After seeing Darlene Love, Marry Clayton, Lisa Fischer, Táta Vega, Patti Austin, Judith Hill and many others in Twenty Feet From Stardom I went to Rdio and played their records that I could find, and surprisingly, there were many.  There are so many records out there that never make it to the top of the charts that are still worthy of your ears.  This is the true value of Rdio.  But this also teaches us something.  Evidently there are more great singers than there are hit songs.

Watching Standing in the Shadows of Motown and reading The Wrecking Crew, both about studio musicians who played on the defining songs of my teen years back in the 1960s, just crushed me emotionally.  These guys never even got liner credits for the most part, yet all the wonderful riffs and melodies that are burned deep in my soul were created by them.

All of these people deserve more fame, and luckily we have film makers that are helping them to finally get the spotlight.  And like I said before, there are more great singers and musicians than there are hit songs.  A hit song, the kind that tens of millions will notice, are a combination of songwriters, singers and musicians.  But what makes a star?  Time and again in these films they talk about the drive and ego it takes to become a star.  These films are about many people who had talent, but the lacked something to go the last twenty feet.  What separates Bruce Springsteen from Chris Bell and Sixto Rodriguez?  What separates Aretha Franklin from Darlene Love?

Standing in the Shadows of Motown was illustrative.  It had the original musicians playing the original songs, but got other singers to sing them.  This showed both the importance of the musicians and the singers.  If you’ve ever listened to recreations of original sixties hits it’s so apparent that something is off.  Hit songs are extremely hard to make, and most often it’s accidental I think more than intentional.

Thanks to YouTube, I can give you a taste of each of these films.

 

 

 

My favorite song from Standing in the Shadow of Motown

 

 

 

My favorite Chris Bell song.

 

 

I hope The Wrecking Crew comes out soon because I’m very anxious to see it.  I’m curious if younger people will like these movies, because essentially all of them are about people from the baby boomer generation.  I’m sure one day there will be films about Katy Perry’s musicians and backup singers, but for now, these are the stories we have.  And I’m grateful to Netflix, because documentaries are not widely distributed.

JWH – 3/28/14

Professions and Fame

Our society loves the famous, and the glamour of being famous, yet I think we have a rather narrow range of professions in which people become famous.  Quite naturally, the most famous in our society are the people who work in front of cameras:  movie stars, television stars, sports stars.  Musicians are less famous because they aren’t on television as much, and the more famous of rock stars seem to be due to media exposure rather than just musical ability.  If you want your song to become a hit, you have to make yourself famous. 

With the Internet, people are gaining fame through online exposure, but more often than not, it’s because of video hijinks.  YouTube now allows anyone to produce themselves as their own star.  See “The Impact of the Like Button.”
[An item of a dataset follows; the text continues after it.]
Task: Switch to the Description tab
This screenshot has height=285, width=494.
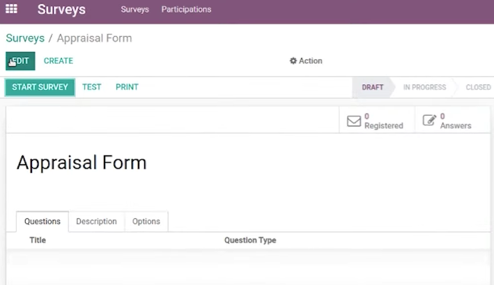Action: click(x=96, y=222)
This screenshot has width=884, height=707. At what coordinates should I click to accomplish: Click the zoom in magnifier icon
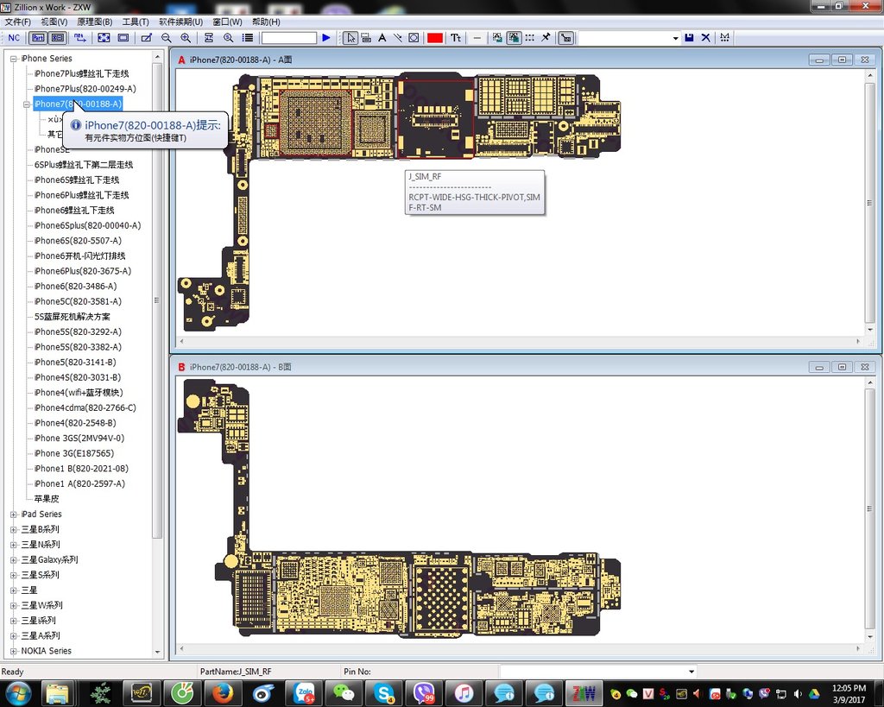[186, 37]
Fame drives ambition, so kids want to grow up and become the kind of people we see on screens – television screens, movie theater screens, computer screens, tablet screens and smart phone screens.  This limits what professions kids will think about when asked, “What do you want to be when you grow up?” 

I’m thinking we need to make more types of professionals famous.
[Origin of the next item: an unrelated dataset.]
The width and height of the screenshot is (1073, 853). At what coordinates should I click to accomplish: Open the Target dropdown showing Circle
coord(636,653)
Take for instance architects.  PBS has a new series Super Skyscrapers that is about building monstrous structures that would make the Tower of Babel dinky.   Their episode on the Shanghai Tower, about a 121 floor “vertical city” was mind boggling.  The feat of designing such a building is so tremendous that I have to wonder why such a person isn’t more famous than any movie or pop star on the planet.  Of course, Shanghai Tower wasn’t designed by one man, but a firm, Gensler, but even still, they should be as famous as any rock band.  But I can’t name them.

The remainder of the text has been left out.